Le second bras de levier important est de réduire le poids des infrastructures dans notre mode de vie. Idéalement, il faut habiter en ville dans un appartement le plus petit possible afin de maximiser l’usage des infrastructures existantes et minimiser la construction de nouvelles infrastructures. Cela impose aussi d’avoir des plans d’urbanisme compacts et un système de transport en commun efficace. Le retour à la terre, c’est une recette garantie pour augmenter votre empreinte écologique. Je note au passage que tous les urbanistes et les spécialistes du transport comprennent cela parfaitement.

Les bâtiments durables c’est bien, mais il va falloir des décennies pour remplacer le parc de bâtiments existants. Aller plus vite que le remplacement naturel, c’est une bonne façon de gaspiller des ressources. Malheureusement, l’industrie de la construction est celle qui fait le plus rouler l’économie et c’est celle qui laisse des objets visibles. De sorte qu’une politique visant à minimiser les infrastructures garantit automatiquement une crise économique et la perte d’emploi au politicien qui l’a proposé.

Le second bras de levier important, c’est la nourriture. En particulier, réduire la consommation de viande rouge. Attention, ce n’est pas miraculeux. Vous pouvez réduire significativement votre empreinte écologique, mais cela n’élimine pas le problème loin de là. Et, c’est vraiment le changement de menu qui est important, le bio et le local ne changent pas grand-chose et peuvent être souvent contre-productifs. Évidemment, c’est le genre de politiques qui assure la non-élection des représentants des régions, car elles assurent un appauvrissement généralisé des agriculteurs. Cependant, ce qui pourrait être payant à court terme, c’est de réduire la taille des tracteurs et de minimiser le labour.

Pour le reste, avoir une voiture électrique aide un peu, mais c’est mieux de ne pas en avoir du tout. Le transport en commun c’est bien, mais s’il faut faire des infrastructures, il faut s’assurer qu’elles soient utilisées au mieux. Vous pouvez aussi sacrifier vos animaux domestiques et les voyages en avion, si le cœur vous en dit.

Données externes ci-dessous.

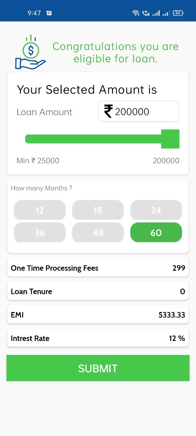
Task: Tap the rupee symbol in amount field
Action: (108, 111)
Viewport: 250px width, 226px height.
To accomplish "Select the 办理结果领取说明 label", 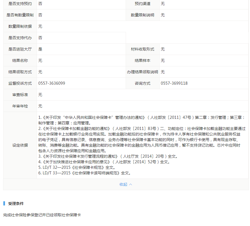I will coord(143,72).
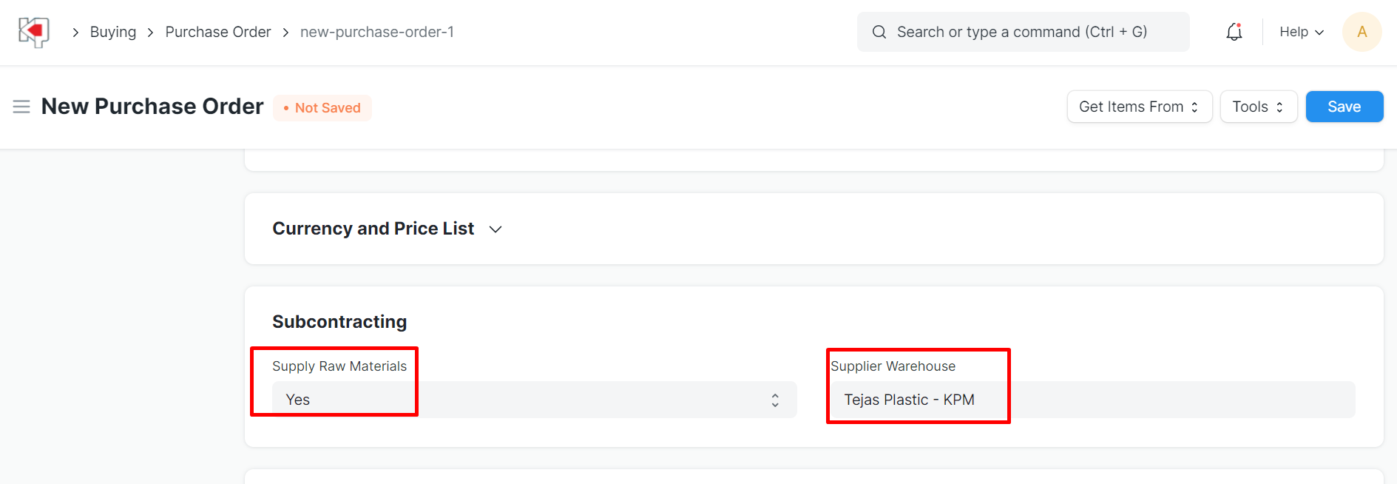Click the chevron beside Currency and Price List
Screen dimensions: 1397x484
point(495,229)
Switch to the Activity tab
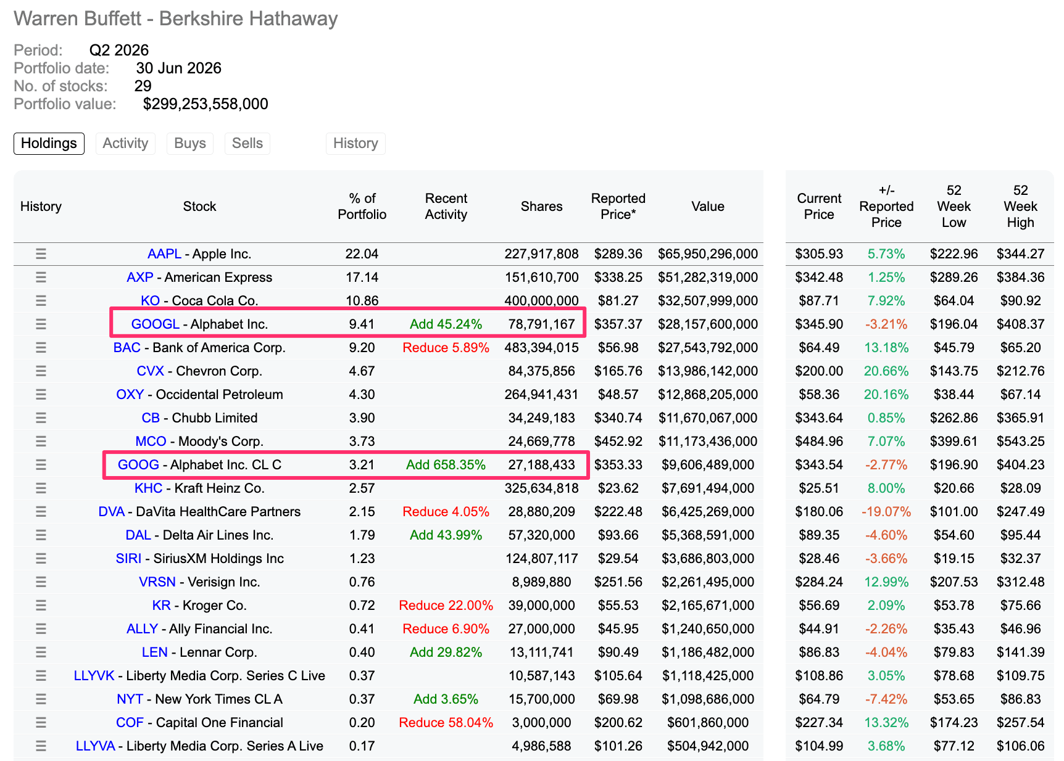The height and width of the screenshot is (761, 1064). tap(125, 143)
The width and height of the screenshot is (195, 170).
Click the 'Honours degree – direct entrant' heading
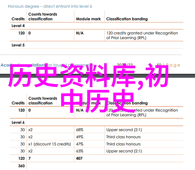coord(49,6)

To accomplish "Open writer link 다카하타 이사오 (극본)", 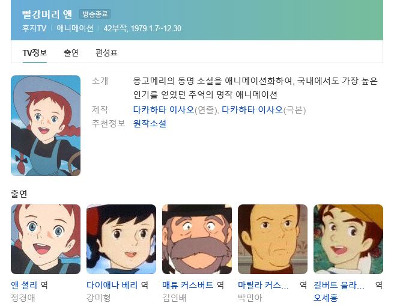I will point(252,109).
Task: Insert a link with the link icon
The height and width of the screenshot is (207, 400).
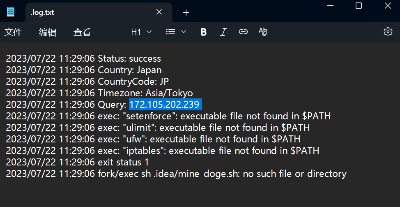Action: [243, 32]
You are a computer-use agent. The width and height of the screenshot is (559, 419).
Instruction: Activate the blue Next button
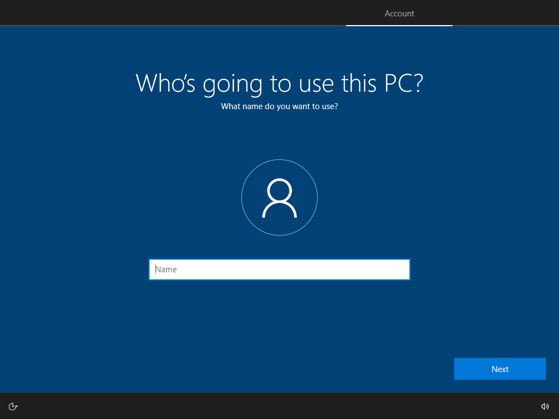tap(499, 369)
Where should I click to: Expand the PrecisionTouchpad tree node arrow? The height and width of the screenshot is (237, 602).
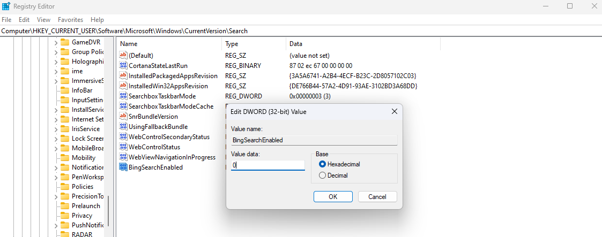pos(56,196)

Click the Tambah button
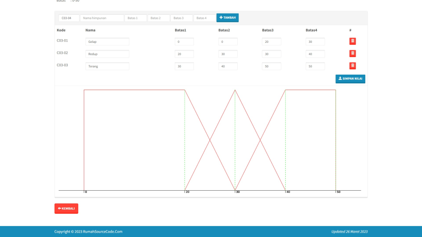click(x=227, y=18)
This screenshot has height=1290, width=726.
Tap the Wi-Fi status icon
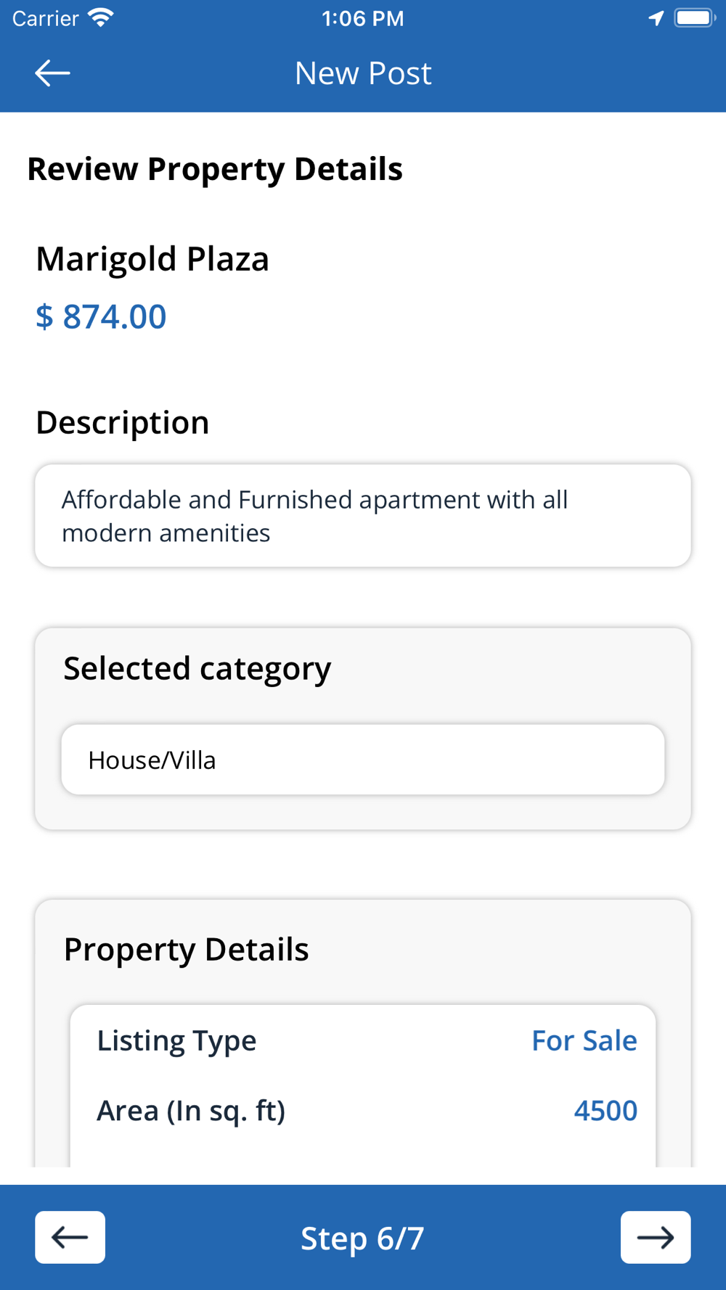coord(100,18)
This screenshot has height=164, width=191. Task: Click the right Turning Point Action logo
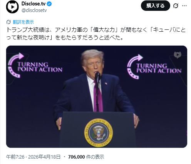point(154,67)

Rendu à ce point de la lecture, vous auriez normalement dû comprendre que pacte de transition écologique ou pas, cela ne changera pas fondamentalement la nature du problème. Seules des mesures coercitives extrêmes pourraient permettre une telle transition de façon efficace. La logique est simple : il faut rationner les ressources afin de tenir compte de l’existence de limites biophysiques.

Cette dernière solution étant totalement inacceptable à la majorité de la population, je peux vous garantir que la transition écologique n’aura pas lieu volontairement. Dans les démocraties modernes, elle est politiquement insoutenable, car elle est contraire à l’intérêt personnel d’une trop grande partie de la population pour qu’elle s’effectue sans heurt. Les gilets jaunes en France en sont un bon exemple.

Face à ce constat, que reste-t-il ? Comme dit Hubert Reeves « Faisons comme si ce n’était pas foutu ». Continuer les petits gestes en espérant gagner assez de temps pour que la transition se fasse relativement en douceur. De toute façon, la décroissance arrivera toute seule d’elle même vers 2030, si la tendance historique se maintient. Après, ce ne sera qu’une gestion de crise permanente.